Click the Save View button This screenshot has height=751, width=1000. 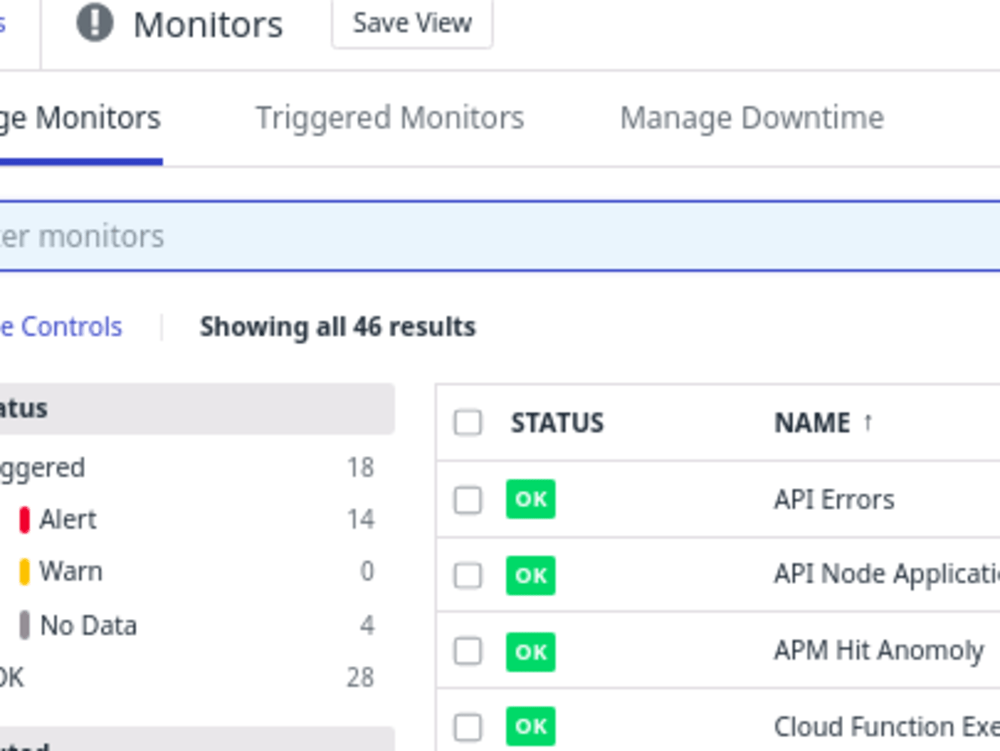[x=411, y=23]
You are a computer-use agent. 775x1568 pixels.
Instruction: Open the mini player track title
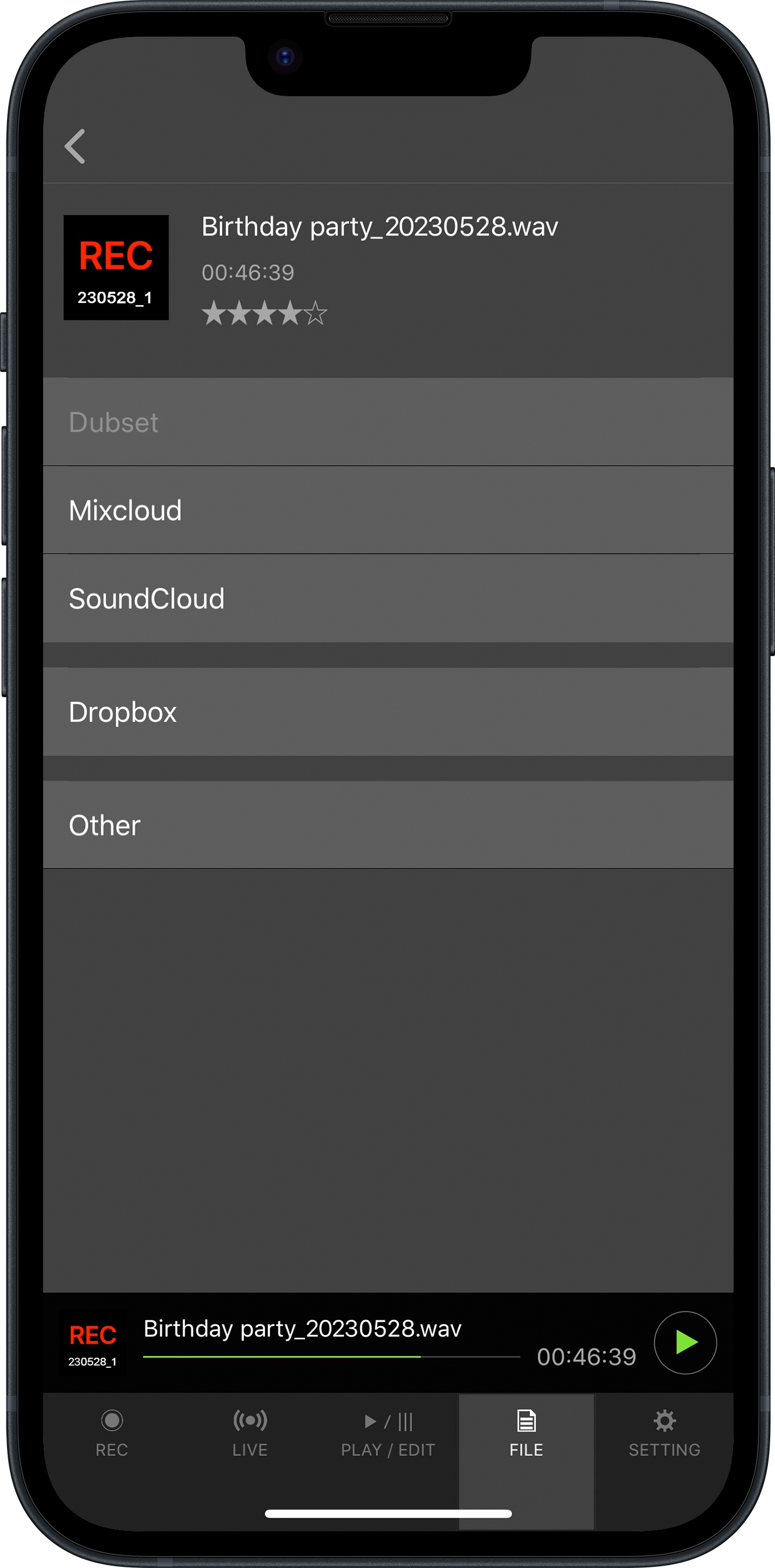pos(303,1329)
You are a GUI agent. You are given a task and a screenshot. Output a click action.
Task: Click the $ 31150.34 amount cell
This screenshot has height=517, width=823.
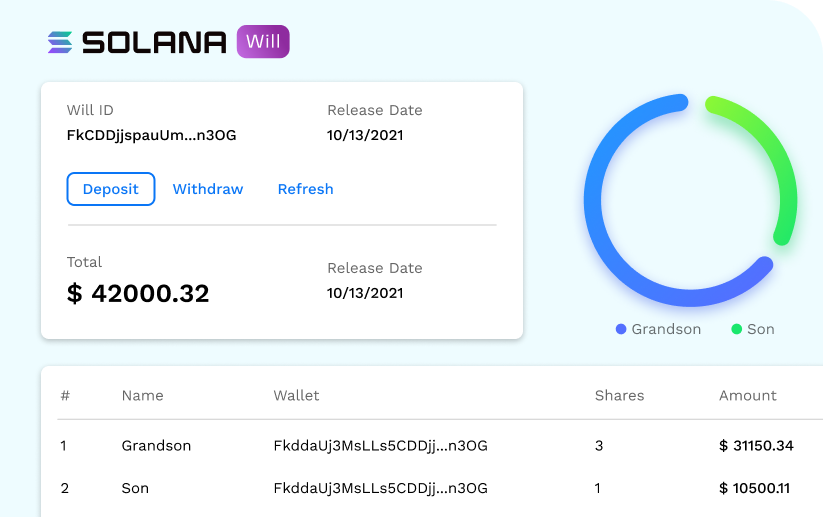[x=755, y=446]
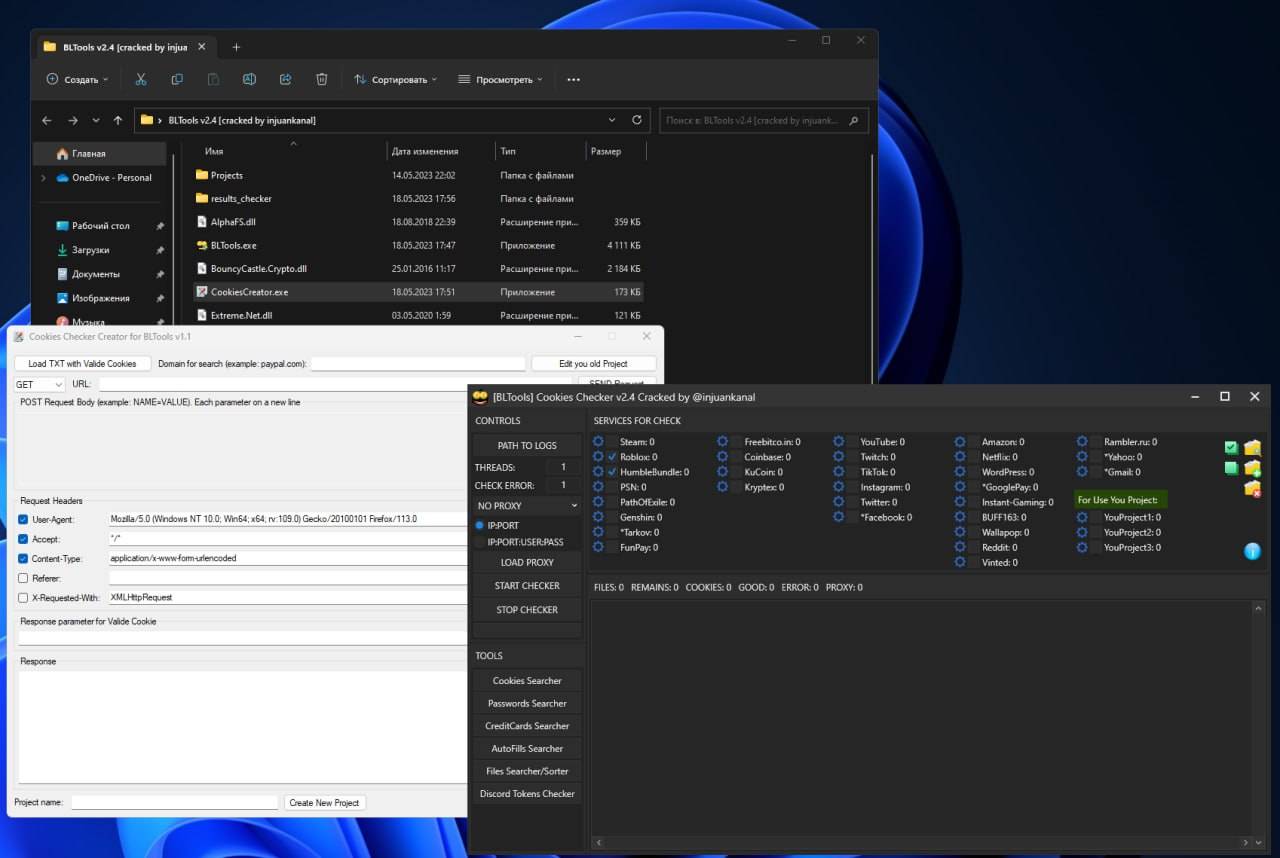
Task: Click the green check-all services icon
Action: 1231,448
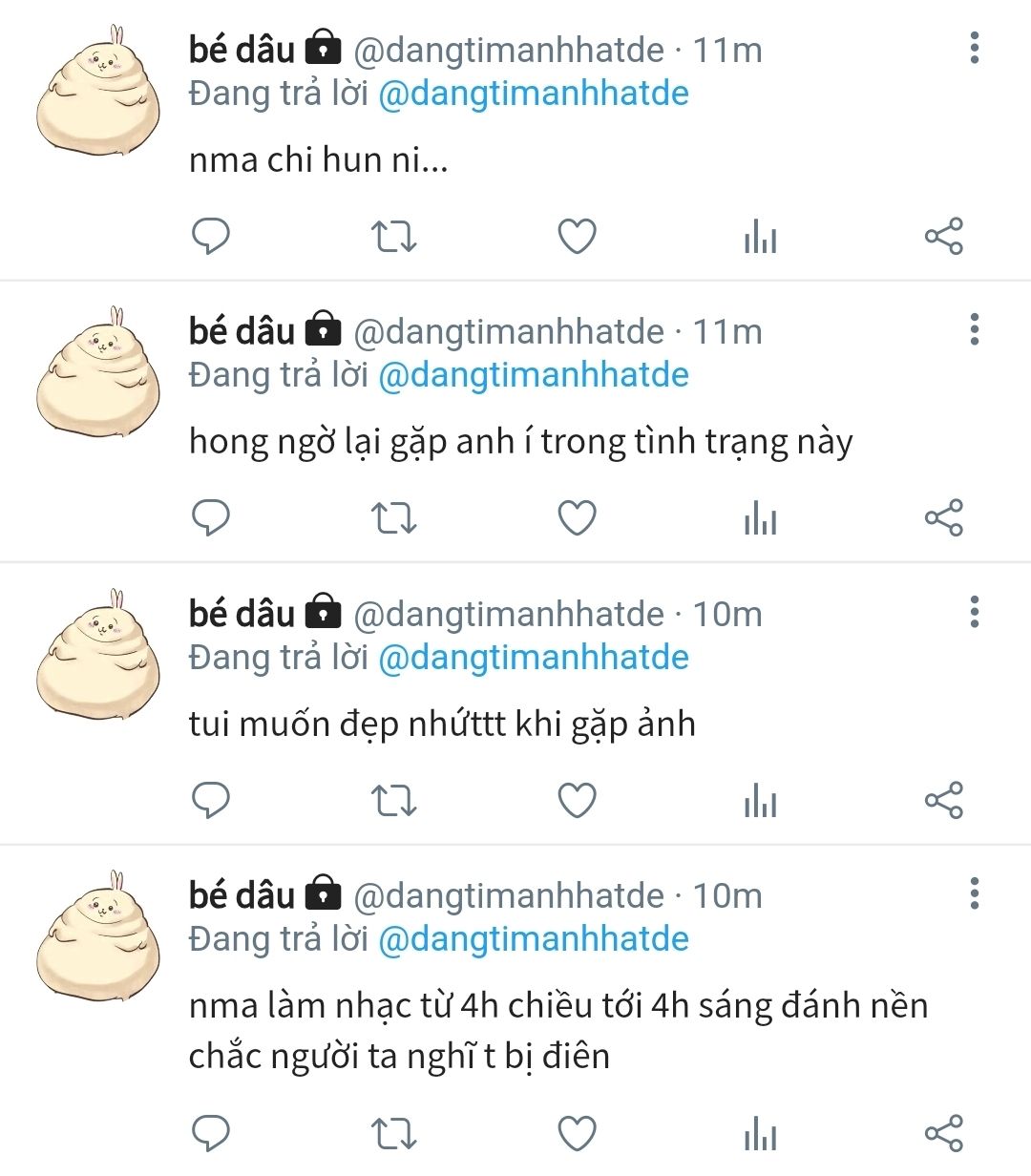Reply to the 'nma chi hun ni...' tweet
The height and width of the screenshot is (1176, 1031).
pyautogui.click(x=211, y=236)
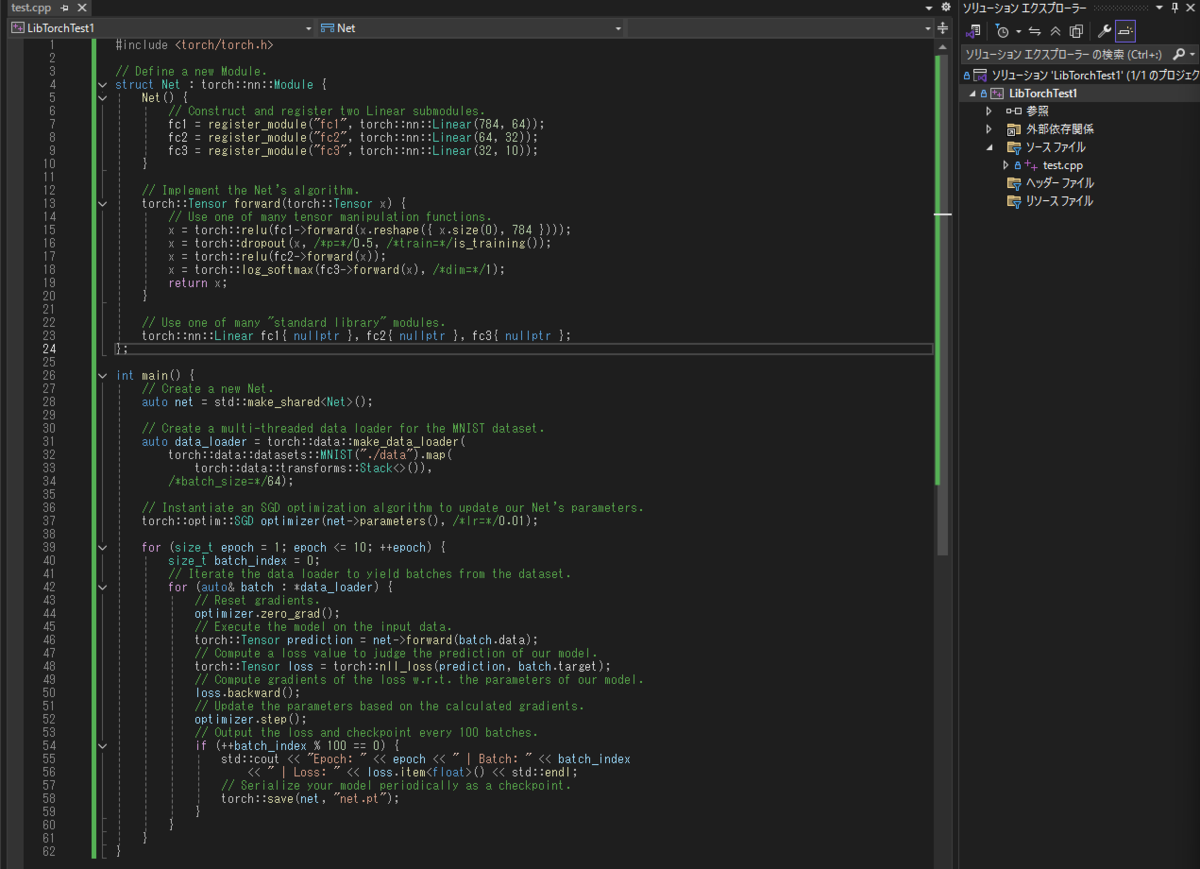Click the Show All Files icon
Viewport: 1200px width, 869px height.
[1076, 31]
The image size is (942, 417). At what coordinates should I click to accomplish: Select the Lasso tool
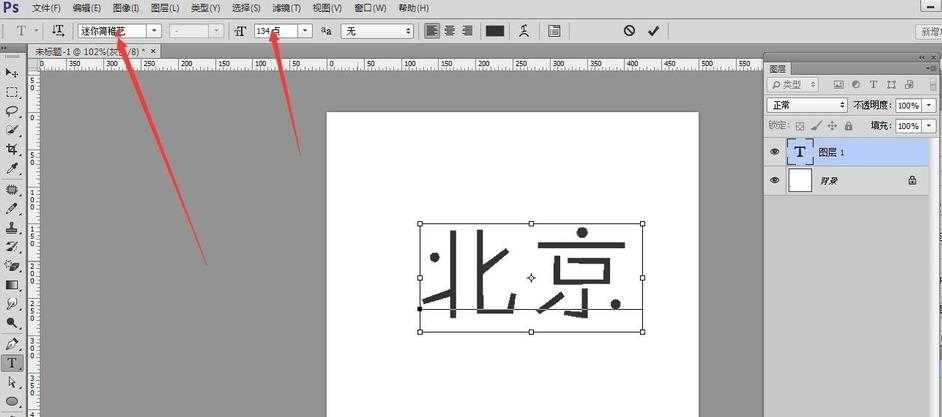click(x=12, y=111)
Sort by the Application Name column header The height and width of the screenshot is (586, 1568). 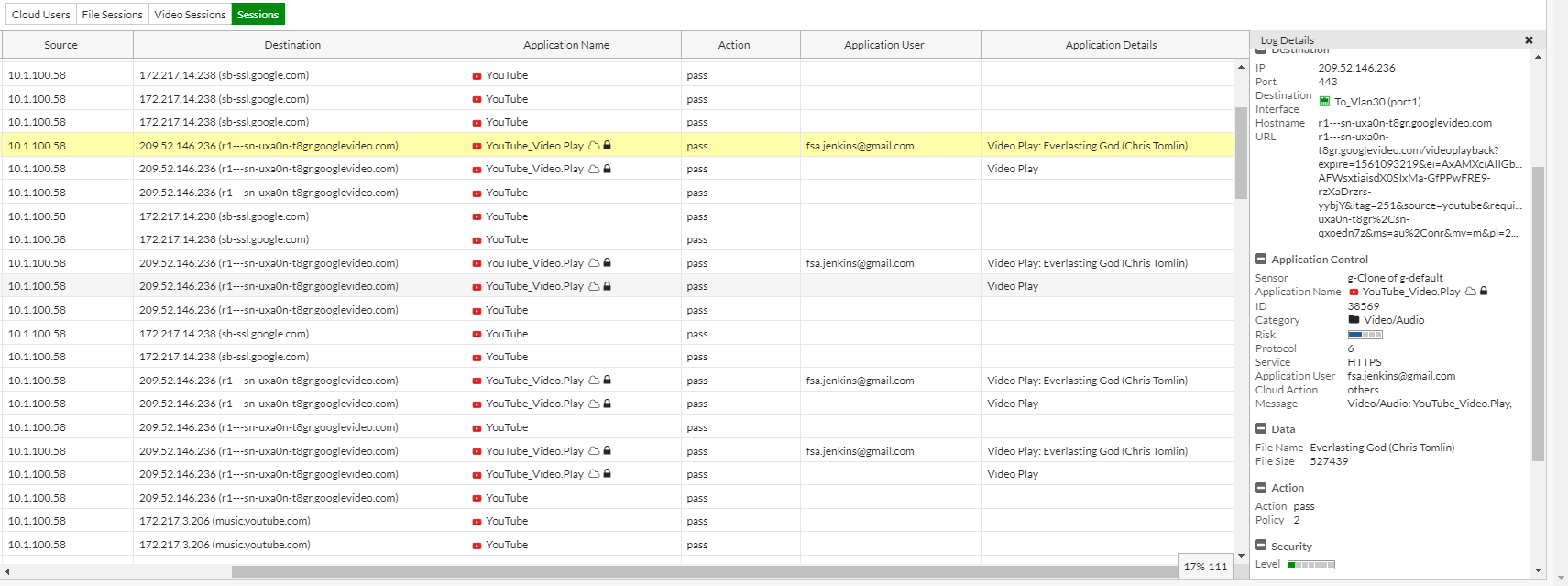click(565, 45)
------------
Using the entries above, transcribe exactly from the line that has "Instruction: Open the mini player track title" through the line that has "Task: Click the $ 31150.34 amount cell". Pictures are dropped.

Written reply:
Instruction: Open the mini player track title
pos(303,1329)
You are a GUI agent. You are given a task and a screenshot. Output a click action.
Task: Click the $ 31150.34 amount cell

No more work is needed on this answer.